Put every line of the material below into a Markdown table with two columns, Row and Line. Row holds a running number and Line holds the line itself. Leave out any blank lines.

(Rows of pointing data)
********

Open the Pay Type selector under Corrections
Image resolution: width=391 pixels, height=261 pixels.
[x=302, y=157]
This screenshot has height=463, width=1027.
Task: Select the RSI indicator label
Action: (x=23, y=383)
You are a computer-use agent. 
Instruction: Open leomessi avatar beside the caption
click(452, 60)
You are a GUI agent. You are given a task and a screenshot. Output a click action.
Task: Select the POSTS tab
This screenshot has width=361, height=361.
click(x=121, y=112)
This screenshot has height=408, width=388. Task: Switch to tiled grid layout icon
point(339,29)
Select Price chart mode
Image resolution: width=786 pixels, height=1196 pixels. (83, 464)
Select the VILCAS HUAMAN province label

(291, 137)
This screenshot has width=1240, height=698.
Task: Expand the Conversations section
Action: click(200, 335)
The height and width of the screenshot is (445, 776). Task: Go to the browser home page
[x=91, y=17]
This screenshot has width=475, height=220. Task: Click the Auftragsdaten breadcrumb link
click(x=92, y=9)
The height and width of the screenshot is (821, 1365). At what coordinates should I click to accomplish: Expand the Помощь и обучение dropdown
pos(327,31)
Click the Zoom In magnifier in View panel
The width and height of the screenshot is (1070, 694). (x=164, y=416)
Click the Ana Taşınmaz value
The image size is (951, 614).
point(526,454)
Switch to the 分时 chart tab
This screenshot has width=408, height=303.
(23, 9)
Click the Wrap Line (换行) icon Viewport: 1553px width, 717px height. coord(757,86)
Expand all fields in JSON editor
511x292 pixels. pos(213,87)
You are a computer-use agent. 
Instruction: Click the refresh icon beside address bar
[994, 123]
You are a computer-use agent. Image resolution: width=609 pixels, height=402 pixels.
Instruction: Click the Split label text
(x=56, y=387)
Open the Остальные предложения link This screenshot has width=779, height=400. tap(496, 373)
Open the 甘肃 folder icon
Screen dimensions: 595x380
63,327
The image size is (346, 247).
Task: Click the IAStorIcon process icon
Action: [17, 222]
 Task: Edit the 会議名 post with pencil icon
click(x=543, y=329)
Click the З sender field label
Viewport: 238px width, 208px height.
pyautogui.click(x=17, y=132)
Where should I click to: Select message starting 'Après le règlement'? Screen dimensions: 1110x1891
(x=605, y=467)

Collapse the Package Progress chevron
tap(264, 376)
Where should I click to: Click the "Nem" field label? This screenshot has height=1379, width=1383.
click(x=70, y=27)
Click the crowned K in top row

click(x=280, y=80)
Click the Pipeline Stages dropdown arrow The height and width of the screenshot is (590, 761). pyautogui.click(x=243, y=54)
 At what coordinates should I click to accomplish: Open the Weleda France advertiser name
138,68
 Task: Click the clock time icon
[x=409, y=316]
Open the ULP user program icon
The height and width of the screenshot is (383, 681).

********

## [Result of the exercise]
| Row | Line |
|---|---|
| 1 | Open the Pay Type selector under Corrections |
| 2 | Image resolution: width=391 pixels, height=261 pixels. |
| 3 | [x=302, y=157] |
| 4 | This screenshot has height=463, width=1027. |
| 5 | Task: Select the RSI indicator label |
| 6 | Action: (x=23, y=383) |
| 7 | You are a computer-use agent.  |
| 8 | Instruction: Open leomessi avatar beside the caption |
| 9 | click(452, 60) |
| 10 | You are a GUI agent. You are given a task and a screenshot. Output a click action. |
| 11 | Task: Select the POSTS tab |
| 12 | This screenshot has width=361, height=361. |
| 13 | click(x=121, y=112) |
| 14 | This screenshot has height=408, width=388. Task: Switch to tiled grid layout icon |
| 15 | point(339,29) |
| 16 | Select Price chart mode |
| 17 | Image resolution: width=786 pixels, height=1196 pixels. (83, 464) |
| 18 | Select the VILCAS HUAMAN province label |
| 19 | (291, 137) |
| 20 | This screenshot has width=1240, height=698. |
| 21 | Task: Expand the Conversations section |
| 22 | Action: click(200, 335) |
| 23 | The height and width of the screenshot is (445, 776). Task: Go to the browser home page |
| 24 | [x=91, y=17] |
| 25 | This screenshot has width=475, height=220. Task: Click the Auftragsdaten breadcrumb link |
| 26 | click(x=92, y=9) |
| 27 | The height and width of the screenshot is (821, 1365). At what coordinates should I click to accomplish: Expand the Помощь и обучение dropdown |
| 28 | pos(327,31) |
| 29 | Click the Zoom In magnifier in View panel |
| 30 | The width and height of the screenshot is (1070, 694). (x=164, y=416) |
| 31 | Click the Ana Taşınmaz value |
| 32 | The image size is (951, 614). |
| 33 | point(526,454) |
| 34 | Switch to the 分时 chart tab |
| 35 | This screenshot has width=408, height=303. |
| 36 | (23, 9) |
| 37 | Click the Wrap Line (换行) icon Viewport: 1553px width, 717px height. coord(757,86) |
| 38 | Expand all fields in JSON editor |
| 39 | 511x292 pixels. pos(213,87) |
| 40 | You are a computer-use agent.  |
| 41 | Instruction: Click the refresh icon beside address bar |
| 42 | [994, 123] |
| 43 | You are a computer-use agent. Image resolution: width=609 pixels, height=402 pixels. |
| 44 | Instruction: Click the Split label text |
| 45 | (x=56, y=387) |
| 46 | Open the Остальные предложения link This screenshot has width=779, height=400. tap(496, 373) |
| 47 | Open the 甘肃 folder icon |
| 48 | Screen dimensions: 595x380 |
| 49 | 63,327 |
| 50 | The image size is (346, 247). |
| 51 | Task: Click the IAStorIcon process icon |
| 52 | Action: [17, 222] |
| 53 |  Task: Edit the 会議名 post with pencil icon |
| 54 | click(x=543, y=329) |
| 55 | Click the З sender field label |
| 56 | Viewport: 238px width, 208px height. |
| 57 | pyautogui.click(x=17, y=132) |
| 58 | Where should I click to: Select message starting 'Après le règlement'? Screen dimensions: 1110x1891 |
| 59 | (x=605, y=467) |
| 60 | Collapse the Package Progress chevron |
| 61 | tap(264, 376) |
| 62 | Where should I click to: Click the "Nem" field label? This screenshot has height=1379, width=1383. |
| 63 | click(x=70, y=27) |
| 64 | Click the crowned K in top row |
| 65 | click(x=280, y=80) |
| 66 | Click the Pipeline Stages dropdown arrow The height and width of the screenshot is (590, 761). pyautogui.click(x=243, y=54) |
| 67 |  At what coordinates should I click to accomplish: Open the Weleda France advertiser name |
| 68 | 138,68 |
| 69 |  Task: Click the clock time icon |
| 70 | [x=409, y=316] |
| 71 | Open the ULP user program icon |
| 72 | The height and width of the screenshot is (383, 681). |